Few people are capable of scoring 13-under par. Fewer still are 16-year-olds mature enough to point out that it won't happen all the time and they need to continue practising and working on playing consistently.
But that is the case with James Tauariki. Talking to the Rotorua Boys' High School student, you get the feeling he doesn't enjoy being made a fuss of, but if he keeps playing like he did on Saturday, he might have to get used to it.
He said when he birdied the first four holes, he knew a decent score could be on the cards.
When he finished the first nine on 26 shots, 9-under par, that was when it sunk in that he could be on track for something really special.
"It sort of just felt like another game at first, but those four birdies gave me a bit of confidence and I eagled the sixth."
Nine under through nine holes was a position James had never been in before, but he knew he couldn't get too excited and needed to take it one shot at a time. His previous best score was 8-under.
"It's just staying in the moment - not getting ahead of yourself and not thinking about anything that has happened before."
Approaching the 18th hole he was sitting 12-under and knew, if he hit a good drive, he could improve his score further.
"The first shot can set you up on there. I hit a pretty decent drive, it pitched on the green and was straight at the pin, but bounced off the back. It was a pretty easy chip, that lipped out and I made the putt for birdie.
"I realised it was a good score, but it didn't really sink in at the time. It has now, seeing other people's reactions."
He recently returned rounds of 65 at Waimairi Beach in Christchurch on October 10 and 64 at Springfield on October 6.
He finished 10th at the North Island championships at Whakatane last month but that was mainly due to a poor first round of 79. After that he shot 66, 69 and 70.
Earlier in September he was eighth at New Zealand Secondary Schools championship in Palmerston North.
His score on Saturday came during the Springfield Club Championships.
James said playing in tournaments was completely different to playing practice rounds.

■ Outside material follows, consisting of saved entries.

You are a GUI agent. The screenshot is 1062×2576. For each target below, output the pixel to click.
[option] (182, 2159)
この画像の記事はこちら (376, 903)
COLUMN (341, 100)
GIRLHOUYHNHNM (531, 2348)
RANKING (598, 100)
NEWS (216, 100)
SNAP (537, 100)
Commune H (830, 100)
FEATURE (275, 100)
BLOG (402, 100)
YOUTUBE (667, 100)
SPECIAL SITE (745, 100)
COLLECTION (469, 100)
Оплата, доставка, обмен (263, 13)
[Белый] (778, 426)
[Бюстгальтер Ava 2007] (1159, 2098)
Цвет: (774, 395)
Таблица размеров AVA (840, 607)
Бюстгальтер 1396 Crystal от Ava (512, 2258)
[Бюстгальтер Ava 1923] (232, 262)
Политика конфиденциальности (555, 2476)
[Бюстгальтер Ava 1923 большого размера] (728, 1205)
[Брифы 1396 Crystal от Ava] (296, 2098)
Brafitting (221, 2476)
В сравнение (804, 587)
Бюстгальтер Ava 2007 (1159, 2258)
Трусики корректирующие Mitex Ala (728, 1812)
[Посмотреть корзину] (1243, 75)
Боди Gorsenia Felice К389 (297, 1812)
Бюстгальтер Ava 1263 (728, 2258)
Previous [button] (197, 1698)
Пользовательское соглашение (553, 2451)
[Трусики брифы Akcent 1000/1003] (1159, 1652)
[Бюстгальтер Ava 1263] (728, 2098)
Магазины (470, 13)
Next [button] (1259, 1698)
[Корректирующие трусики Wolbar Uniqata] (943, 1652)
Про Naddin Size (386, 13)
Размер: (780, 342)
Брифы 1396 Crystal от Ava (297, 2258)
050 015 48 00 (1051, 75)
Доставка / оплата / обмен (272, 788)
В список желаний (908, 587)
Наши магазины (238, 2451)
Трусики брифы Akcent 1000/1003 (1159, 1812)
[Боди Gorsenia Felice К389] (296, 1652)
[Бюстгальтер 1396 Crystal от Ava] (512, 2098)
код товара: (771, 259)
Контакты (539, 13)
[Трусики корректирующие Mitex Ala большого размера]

"It's putting pressure on yourself to play good, I guess. In a practice round, there's nothing there, if you don't play well there's no real big consequence.
"Pressure can get to a lot of people, no matter how mentally strong you are."
James' coach Paul Hartsone was not yet aware of his young protege's effort when called for an interview, but he laughed and said it did not surprise him.
"That young man is a very talented golfer. He's exceptionally talented, I don't know if there are too many 16-year-olds in the country shooting the scores he's shooting at the moment.
"I'm not surprised at all. He has a very sound technique, a very level head on his shoulders, a very supportive family. He works hard at his game and he's intelligent, he sort of weeds out the trash from the good stuff.
"I predict great things for him, I really do," Hartstone said.
This weekend James is playing in the Rotorua Open, before the New Zealand Amateur Championship starting on Wednesday week at Wairakei.